**Directions**:
(a) Which biblical chapters does the reflection on creation's praise quote by name?
(b) Answer these questions about the reflection on creation's praise:
(i) According to the passage cited from Isaiah 55, what shall the mountains and hills do?
(ii) About what share of the food we eat do bees make possible through pollination?
(iii) In what region was the recent ELCA synod workshop held?

Selected text Start Marker

(From Sunday, March 11, 2018)

Sometimes I go outside and try to feel how the breezes are blowing not around but through my body. I am a porous thing of the wind, miraculously held in place by skin -- or, as quantum physics might tell us, -- a holistic entanglement of immaterial energy waves, as are all material things.

This dissolves the superior view of human-hood over against creation, of which I find myself frequently guilty, and place me in solidarity with all that is around me, animate and inanimate. The experience of being in solidarity with God's creation is a form of prayer. Listen, and you can hear all creation singing.

Everywhere there is life, there is song. The Bible tell us that the entire breadth of creation shares equally with human being in actively praising God. "Let the sea roar, and all that fills it” we sing in Psalm 96, "let the field exult, and everything in it" (vv. Ilb-12a; RSV). In Psalm 98, “Let the floods clap their hands; let the hills sing together with joy"' (v. 8). In Isaiah 55 the trees, too, clap their hands and the mountains and hills "shall burst into song" (v. 12). And in Isaiah 35, "the desert shall rejoice and blossom; like the crocus it shall blossom abundantly, and rejoice with joy and singing" (v. 1 b-2a).

Can you hear the sunflowers singing?

If we think of liturgy in our worship life as "the work of the people” -- all the things we do to praise and give thanks to God -- then the liturgy of the nonhuman world resides in the activity of all those parts of God's creation that express their essential nature. "Your work praises you so that we may love you,” Augustine says to God in his Confessions. Male mourning dove coo across housetop in search of lifetime mates. Quaking aspen sway in the breeze in gentle salutation. Dolphins leap out of the water, often in perfect tandem, keeping their senses sharp while also having fun. Bees go about their busy-ness of pollination, making possible about one-third of the food we eat. By late summer, the seas of corn tassels will be waving to us.

But here in the Anthropocene, Earth’s most recent geologic period that is best described as human-dominated, we have largely lost our ability to experience the liturgical life of the nonhuman world. This is because humanity has asserted itself as nature's most decisive force.

Humans are making decisions that are altering the earth's weather patterns, which in turn affect which evolutionary pathways will remain open and which will be closed. At a recent ELCA synod workshop in South-Central Wisconsin, the presenter offered abundant evidence that "global warming is the biggest crisis facing the well-being of our planet.

Selected text End Marker
Extracted material Start Marker

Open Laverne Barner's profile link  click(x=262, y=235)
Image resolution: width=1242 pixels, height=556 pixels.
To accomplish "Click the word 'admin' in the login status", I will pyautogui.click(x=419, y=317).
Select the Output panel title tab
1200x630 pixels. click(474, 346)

Extracted material End Marker
Extracted material Start Marker

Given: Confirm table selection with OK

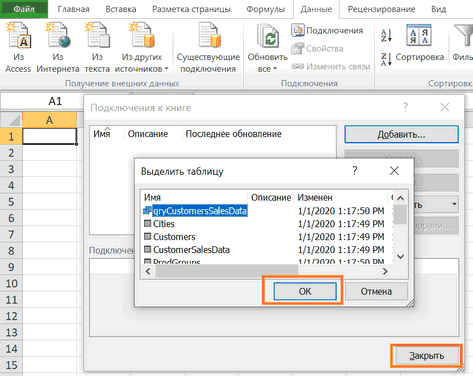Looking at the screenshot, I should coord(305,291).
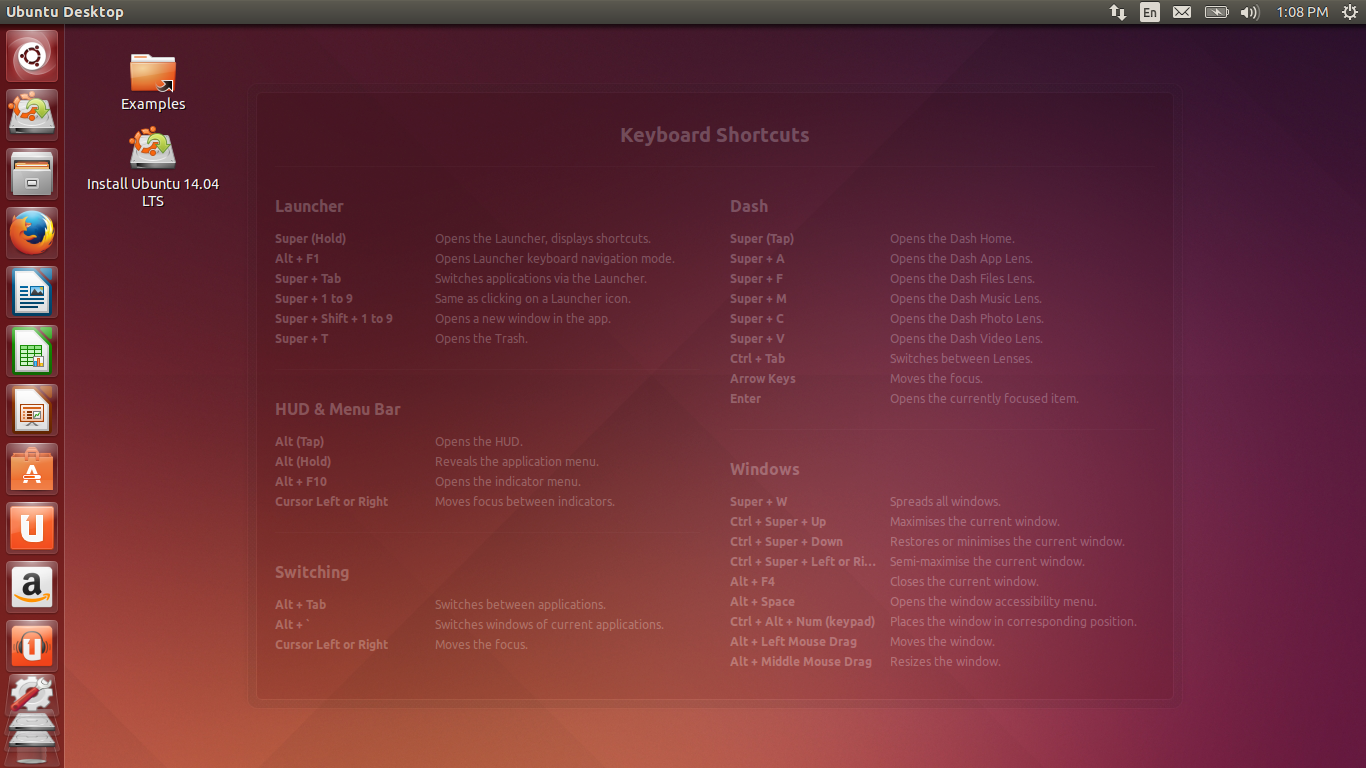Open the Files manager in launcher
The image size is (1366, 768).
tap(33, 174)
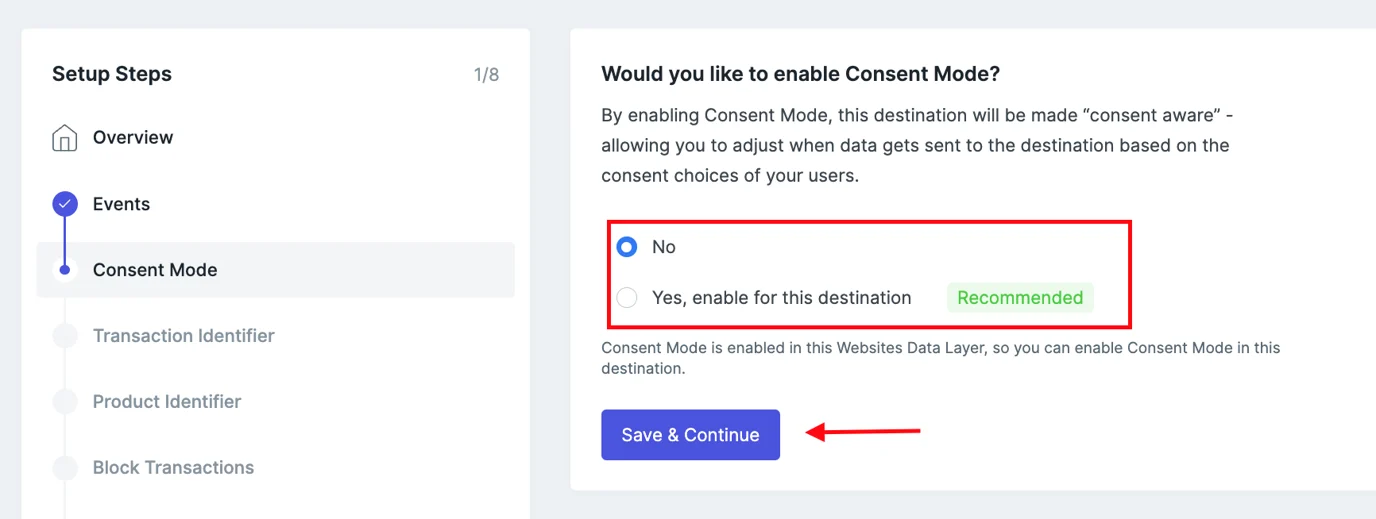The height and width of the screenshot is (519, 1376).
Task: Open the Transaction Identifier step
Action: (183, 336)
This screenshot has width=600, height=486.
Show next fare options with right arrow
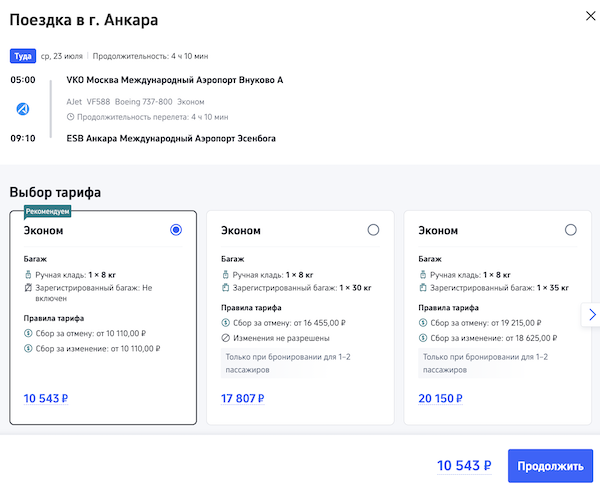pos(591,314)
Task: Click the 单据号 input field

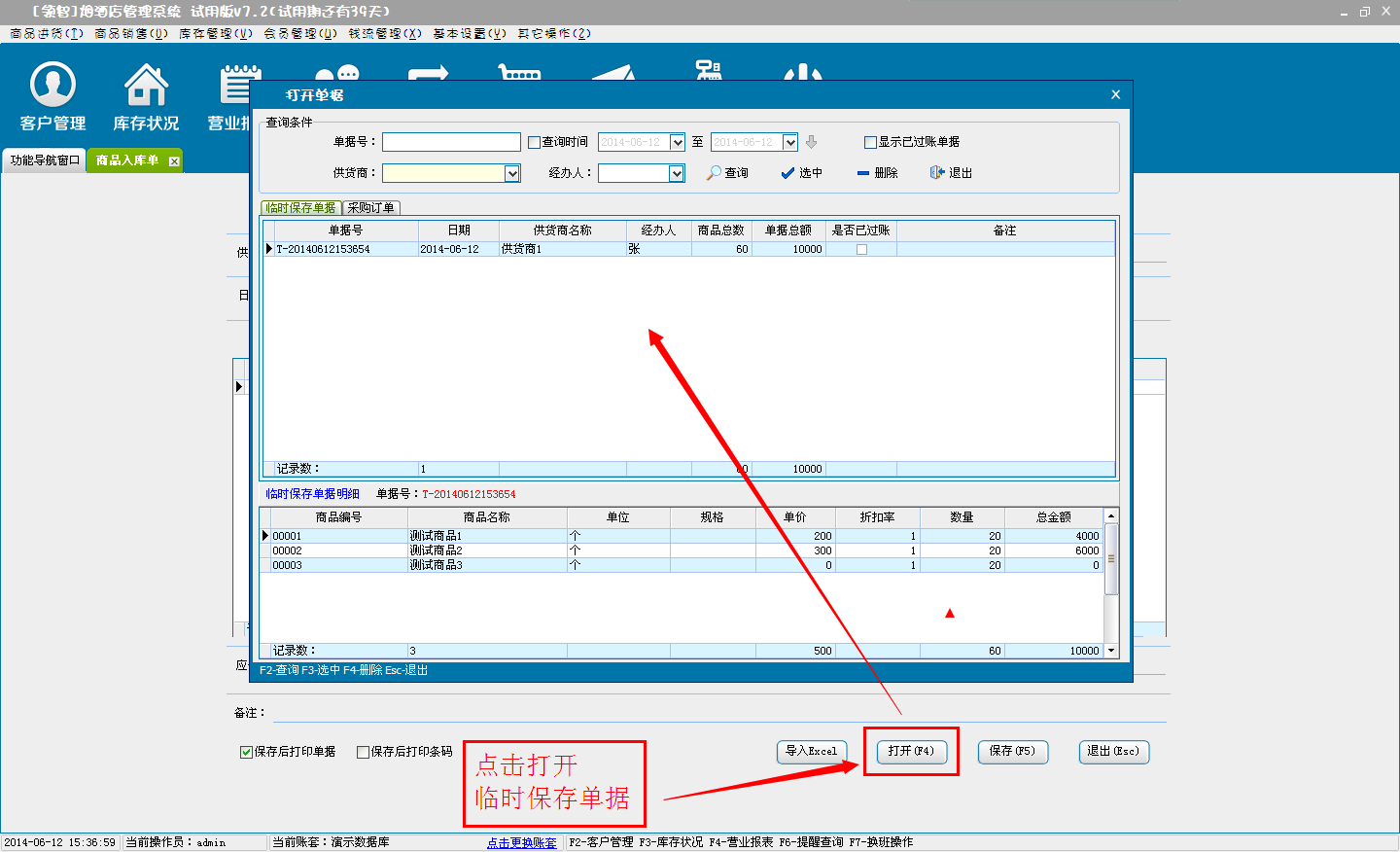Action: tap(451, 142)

Extracted material End Marker
Extracted material Start Marker

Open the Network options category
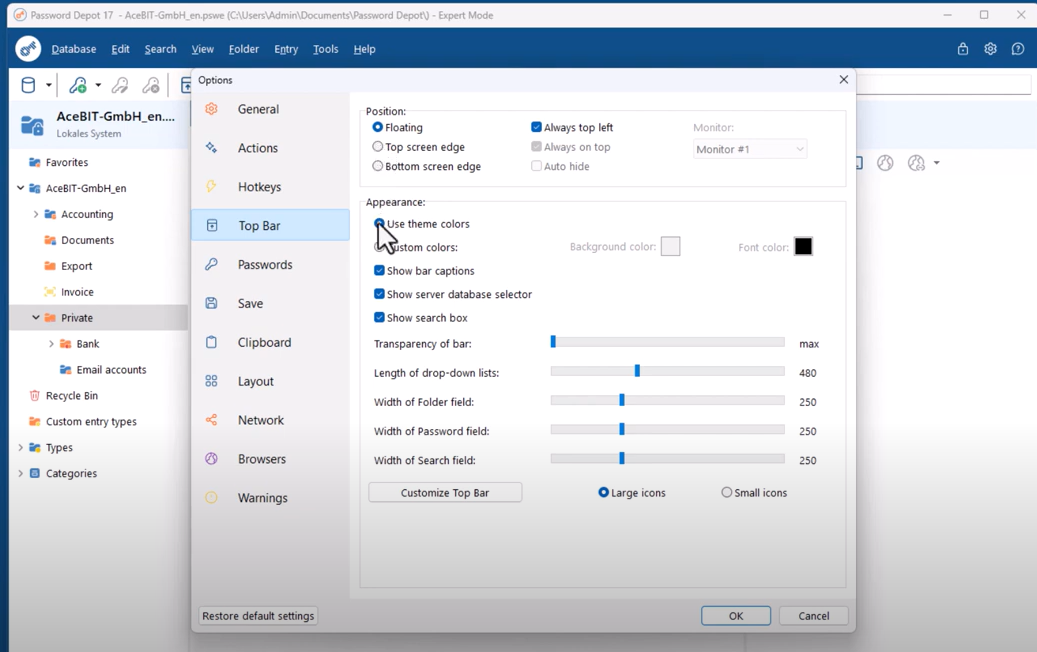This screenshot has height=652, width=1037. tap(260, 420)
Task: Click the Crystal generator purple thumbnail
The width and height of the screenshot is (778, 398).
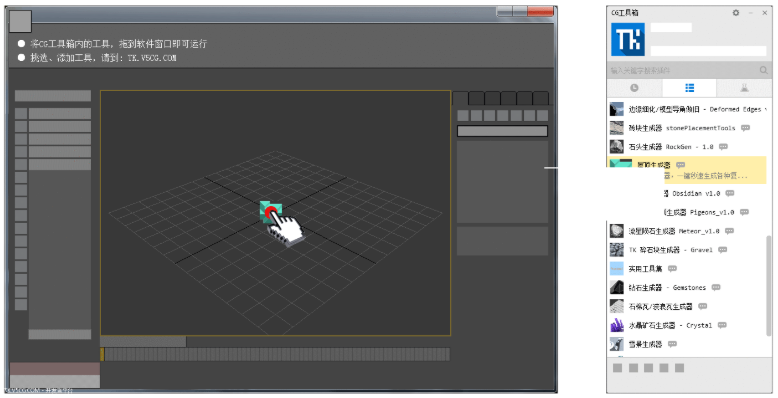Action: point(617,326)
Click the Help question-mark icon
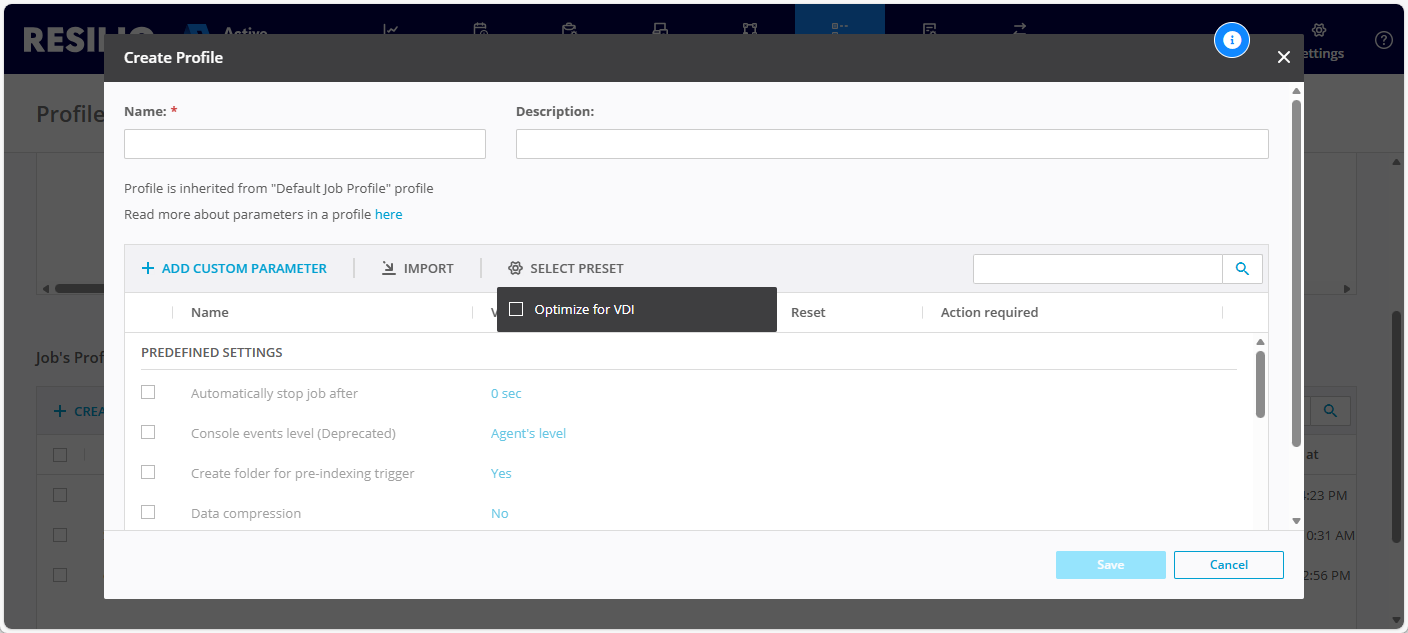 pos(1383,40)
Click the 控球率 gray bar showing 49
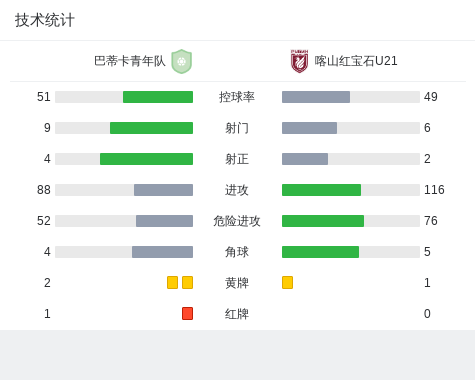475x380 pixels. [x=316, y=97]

Extracted material End Marker

**Solutions below**:
(a) Psalm 96, Psalm 98, Isaiah 55, Isaiah 35

(b)
(i) They "shall burst into song."
(ii) About one-third.
(iii) South-Central Wisconsin.